Like any journalist, I see human suffering a lot. I'm attracted to it, I suppose, in the same way that doctors and social workers seek to encounter suffering, to try to understand it and lessen it.
Yet the more I think about suffering in relation to my profession, the more I think we don’t know much. There is a certain arrogance we journalists have about suffering. Not that we think ourselves above it, but rather that somehow, although we never sat down to think it through, we still think we understand suffering and its ways.
Here's an example. An old journalist's trick for getting good quotes in interviews is to keep silent during that awkward pause after a person has answered a question and is waiting for you to ask another question.
Usually the person blurts something out at that point just to fill the vacuum in the conversation. It's not usually something he or she planned to say, which is exactly what makes it a good quote. It's often self-revealing in a way the person never intended.
It is profoundly the right thing to do, of course, to listen carefully to what our sources tell us. That usually means not jumping in with a new question but rather to spend some time, instead, to reflect and to some extent empathize with what we have just heard.

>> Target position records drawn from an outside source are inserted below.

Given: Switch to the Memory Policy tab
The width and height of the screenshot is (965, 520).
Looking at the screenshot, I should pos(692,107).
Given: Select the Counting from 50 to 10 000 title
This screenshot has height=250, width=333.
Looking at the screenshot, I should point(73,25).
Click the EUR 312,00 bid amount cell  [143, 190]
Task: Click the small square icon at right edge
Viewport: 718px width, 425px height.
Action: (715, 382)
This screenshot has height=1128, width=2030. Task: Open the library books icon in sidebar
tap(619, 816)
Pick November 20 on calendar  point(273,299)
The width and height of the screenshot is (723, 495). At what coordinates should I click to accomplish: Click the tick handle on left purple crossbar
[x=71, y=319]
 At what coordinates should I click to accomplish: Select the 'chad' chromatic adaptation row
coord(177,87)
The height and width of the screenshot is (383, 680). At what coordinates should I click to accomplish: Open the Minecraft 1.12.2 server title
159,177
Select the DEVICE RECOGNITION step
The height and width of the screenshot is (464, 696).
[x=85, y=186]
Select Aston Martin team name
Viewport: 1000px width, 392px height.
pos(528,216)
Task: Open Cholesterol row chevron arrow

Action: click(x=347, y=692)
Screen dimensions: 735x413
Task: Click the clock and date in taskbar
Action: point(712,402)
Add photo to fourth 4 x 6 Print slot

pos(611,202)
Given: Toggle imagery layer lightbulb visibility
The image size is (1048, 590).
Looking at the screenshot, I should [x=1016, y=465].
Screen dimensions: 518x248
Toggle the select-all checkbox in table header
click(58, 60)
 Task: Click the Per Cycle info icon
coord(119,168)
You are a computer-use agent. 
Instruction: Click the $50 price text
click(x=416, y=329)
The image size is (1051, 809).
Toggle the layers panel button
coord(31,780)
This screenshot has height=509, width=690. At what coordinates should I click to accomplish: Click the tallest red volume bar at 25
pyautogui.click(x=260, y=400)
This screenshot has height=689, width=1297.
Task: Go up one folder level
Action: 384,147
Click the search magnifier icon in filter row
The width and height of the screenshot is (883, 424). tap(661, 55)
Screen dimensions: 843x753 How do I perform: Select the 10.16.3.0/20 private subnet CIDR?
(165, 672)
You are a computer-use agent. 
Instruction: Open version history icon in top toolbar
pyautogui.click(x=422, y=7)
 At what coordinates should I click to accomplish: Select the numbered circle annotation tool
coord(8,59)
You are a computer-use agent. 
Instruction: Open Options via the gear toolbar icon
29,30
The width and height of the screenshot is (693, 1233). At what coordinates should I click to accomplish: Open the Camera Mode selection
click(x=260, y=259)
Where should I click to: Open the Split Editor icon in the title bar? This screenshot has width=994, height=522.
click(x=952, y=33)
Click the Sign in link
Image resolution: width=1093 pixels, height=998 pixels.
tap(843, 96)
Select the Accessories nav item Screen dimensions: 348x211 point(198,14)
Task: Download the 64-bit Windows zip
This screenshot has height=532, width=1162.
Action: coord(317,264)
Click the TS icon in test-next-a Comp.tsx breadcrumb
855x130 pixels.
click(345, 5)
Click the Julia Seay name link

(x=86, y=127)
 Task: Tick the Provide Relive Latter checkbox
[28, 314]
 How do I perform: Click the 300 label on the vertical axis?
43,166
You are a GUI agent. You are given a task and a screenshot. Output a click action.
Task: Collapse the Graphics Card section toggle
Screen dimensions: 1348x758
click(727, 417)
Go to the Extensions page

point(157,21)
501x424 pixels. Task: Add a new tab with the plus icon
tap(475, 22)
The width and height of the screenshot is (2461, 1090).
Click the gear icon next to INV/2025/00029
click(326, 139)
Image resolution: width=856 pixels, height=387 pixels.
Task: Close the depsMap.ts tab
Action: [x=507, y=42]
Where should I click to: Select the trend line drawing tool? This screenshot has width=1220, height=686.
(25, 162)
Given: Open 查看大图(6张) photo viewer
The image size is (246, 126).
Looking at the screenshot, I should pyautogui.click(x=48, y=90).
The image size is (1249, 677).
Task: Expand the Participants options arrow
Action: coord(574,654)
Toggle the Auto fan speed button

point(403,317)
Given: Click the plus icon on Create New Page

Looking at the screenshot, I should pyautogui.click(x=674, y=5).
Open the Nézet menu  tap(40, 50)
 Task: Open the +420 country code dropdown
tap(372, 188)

But if it's right to listen and empathize, is it right to grab the juicy bits a person blabs out in these unguarded moments and publish them? How exactly should we use the unguarded self-revelations we pride ourselves on extracting from our sources?
The more general question for journalists, then, is at what point are we extending suffering or cheapening suffering, instead of using our reflections and human empathy in more responsible ways?
Nature abhors a border. When you stay silent after a source asks a question, you are creating a border, and you are creating the impulse in your source to cross that border and thus come flowing into you, your ears and your soul. As often as not, what comes flowing into you are stories of suffering.
Maybe, just as we delay responding to a question in order to elicit better quotes, we might also delay writing and publishing our stories a little bit. We could take that time to process the stories of suffering that our sources tell us, and to reflect on our role as journalists in the great chain of global causes and effects of which we are a part. Then we might write better stories.
How much of our subject matter as journalists is human suffering! Of all the Pulitzer Prizes awarded each year, how many are stories or photographs of people struggling, people in horror, people in pain? If we removed every story about human suffering from our magazines and newspapers, how much paper would be left? Not enough to wrap a fish.
Yet how much do we as journalists really know about suffering, one of our most frequent and, for our readers, most popular subjects?
Can we responsibly deal with a subject about which we have no special expertise beyond what, perhaps, we have experienced personally ourselves?
Even in our own personal cases, though, have we handled suffering well? Does the fact that we have suffered personally make us somehow expert at translating the suffering of others into words and images that later, when they are read in a newspaper or viewed on a television screen, radiantly flower in the imaginations and souls of millions of others?
Do we really understand this process? When and how does suffering become entertainment? How can we be journalists if we can't answer this basic question? If we are uncertain of our skills in this area, how come we stride into the public square so confidently day after day to interview people, and then publish stories made from pieces of their pain?
The best medical training includes lessons for physicians on how to deal internally with the suffering of their patients. A doctor skilled in these methods helps patients play an active role in their own recovery.
The best training for police, hospice workers, nurses, relief aid and social workers includes similar kinds of lessons. Because journalists also meet people at crisis points in their lives, maybe we could learn from the caring professions about how to handle the suffering of our sources in a compassionate and helpful way.